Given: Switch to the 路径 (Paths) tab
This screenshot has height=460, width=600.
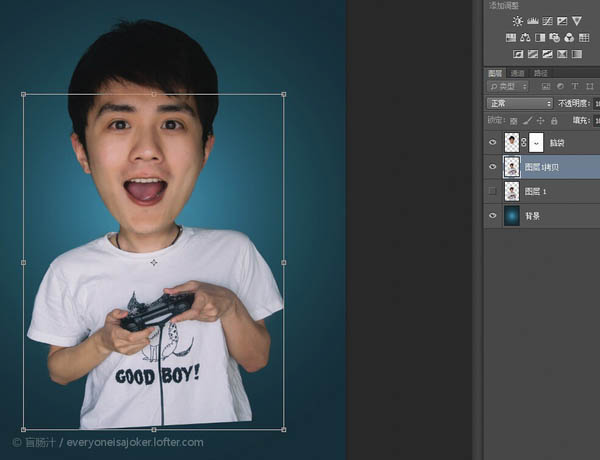Looking at the screenshot, I should tap(540, 73).
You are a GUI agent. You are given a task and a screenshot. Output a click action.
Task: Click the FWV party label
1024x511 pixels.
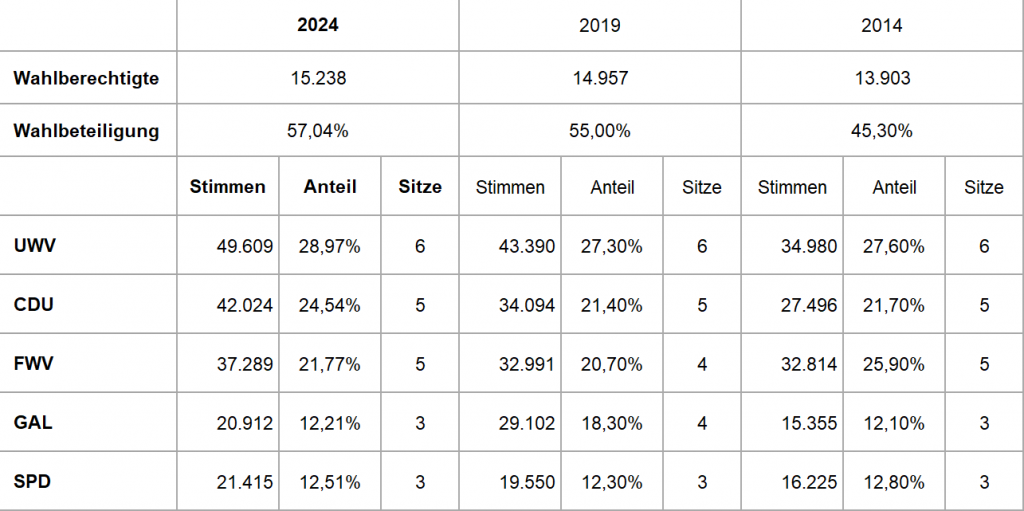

·····

Exercise brief >>
Copy every record exactly as it appears, apart from any pictures.

Finished task >>
Given: Switch to the 路径 (Paths) tab
This screenshot has height=460, width=600.
Looking at the screenshot, I should tap(540, 73).
You are a GUI agent. You are given a task and a screenshot. Output a click action.
Task: Click the FWV party label
1024x511 pixels.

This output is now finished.